FAQ: What Is Anti-Reflective Coating on a Watch Crystal?
In the technical specifications of modern watches, we often see the term “anti-reflective coating” or “AR coating”. Have you ever wondered what it is? In this article of the series, in which we answer the frequently asked questions, we’ll do our best to explain it.
John William Strutt, 3rd Baron Rayleigh, introduced the concept of an anti-reflective coating in 1886. The original observation was that slightly tarnished glass conducts light better than glass that’s entirely new. These observations have found their way to many areas of optics, where the reflective qualities of glass influence the performance of a lens.
What is it?
The compounds used vary. However, it’s a transparent layer of coating on a lens of any kind. Currently, the substance is applied to the crystals with the PVD (physical vapor deposition) method. The idea is to improve the readability or performance in any other aspect, while not compromising the clarity of the glass.
One of the first uses for AR coating was in photography. It was and is used in camera lenses to make them more versatile in various lighting. Next, it has made its way to glasses, binoculars, and eventually telescopic gun sights.
But what about watches?
AR coating in watchmaking
AR coating was only introduced to watches with the more general use of sapphire crystals. On a hesalite one, it would make little sense. Hesalite itself is not very reflective, so a watch with a hesalite crystal is readable at a variety of angles.
While it’s usually applied to sapphire crystals, there are examples of it being used on mineral ones as well – notably by Dan Henry.

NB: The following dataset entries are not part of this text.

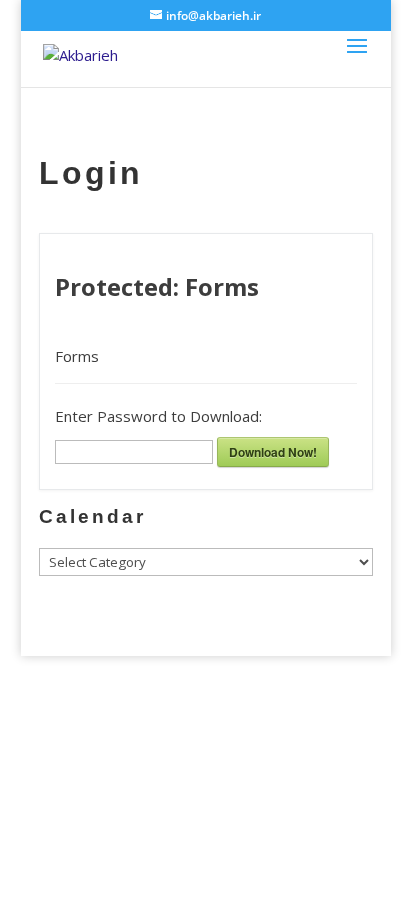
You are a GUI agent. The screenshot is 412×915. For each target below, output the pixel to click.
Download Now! (273, 452)
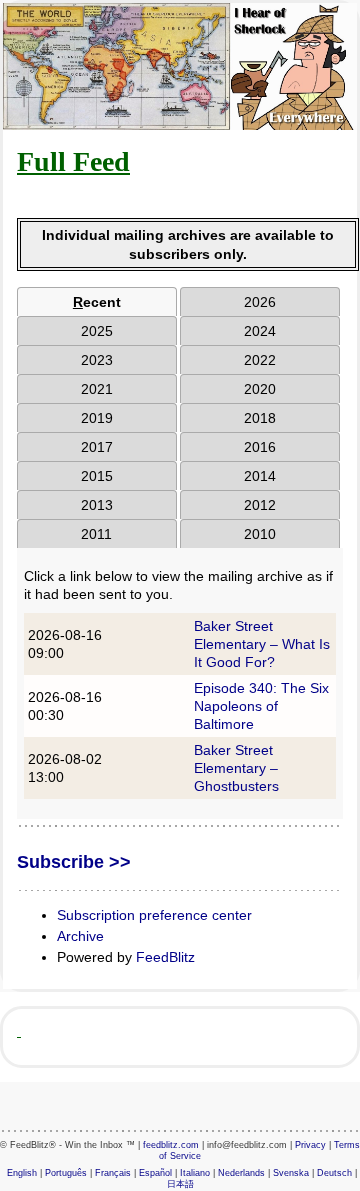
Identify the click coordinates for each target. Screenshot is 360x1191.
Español (155, 1173)
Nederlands (241, 1173)
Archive (80, 936)
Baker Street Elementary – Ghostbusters (236, 768)
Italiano (195, 1173)
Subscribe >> (74, 862)
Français (113, 1173)
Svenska (291, 1173)
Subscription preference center (154, 915)
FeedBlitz (165, 957)
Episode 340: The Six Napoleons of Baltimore (261, 706)
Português (66, 1173)
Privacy (310, 1145)
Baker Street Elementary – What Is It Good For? (262, 644)
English (22, 1173)
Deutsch (334, 1173)
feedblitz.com (171, 1145)
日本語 (180, 1184)
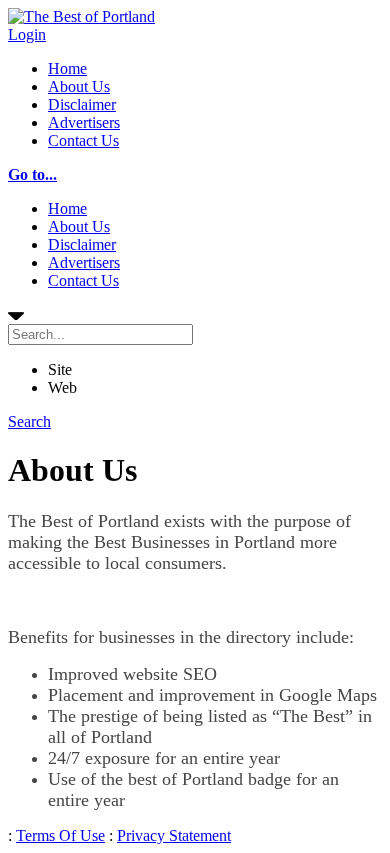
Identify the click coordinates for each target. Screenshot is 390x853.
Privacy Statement (174, 835)
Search (29, 421)
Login (27, 34)
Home (67, 68)
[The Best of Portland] (81, 16)
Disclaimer (82, 104)
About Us (79, 86)
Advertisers (84, 122)
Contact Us (83, 140)
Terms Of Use (60, 835)
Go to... (32, 174)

You can easily see the presence of AR coating at certain angles. A crystal with ARC will usually have a certain tint to it – these vary in color. Most commonly, it’s blue-ish. However, there are crystals with a more purple-ish hue. Suppliers of aftermarket crystals offer them with different colors, from fairly light blue to intense purple. It’s especially common in crystals for Seiko dive watches. Many owners of these want to replace the original (and not very tough) Hardlex crystal with a sapphire one. In this particular situation, a choice of color is an extra opportunity to personalize the watch.
ARC and durability
As is the case with any coating, AR coating is also sensitive to wear and tear. Crystals are usually coated in two different ways.
The first way is a coating on both sides. While this is the best way to reduce the glare and improve the readability, it compromises the whole point of using a sapphire crystal. The thing with sapphire is that it’s meant to be a scratch-resistant material. Meanwhile, with ARC on the outside, it’ll scratch. And it doesn’t take much to get it scratched. Removing the scratches will come at the cost of removing most, if not all, of the outer ARC. The only other options of dealing with scratches on such a crystal are either living with them or replacing the crystal.
The second way is a coating on the underside of the crystal. Although it’s not as effective in reducing the glare as a coating on both sides, it allows the sapphire crystal to do its job of being resistant to scratches.
The third way would be coating on the outside only. However, this makes little sense. It wouldn’t counterbalance the lack of scratch resistance with great anti-reflective qualities. Frankly, I haven’t seen that being used in any watch, although it’s possible that I’ve missed it, and it’s a thing.
When choosing a watch, you might want to read the specs carefully. As mentioned before, AR coating on both sides will provide you with better readability at the cost of durability. Meanwhile, AR coating on the inside only will have better durability at the slight loss of readability. There’s just no perfect choice here.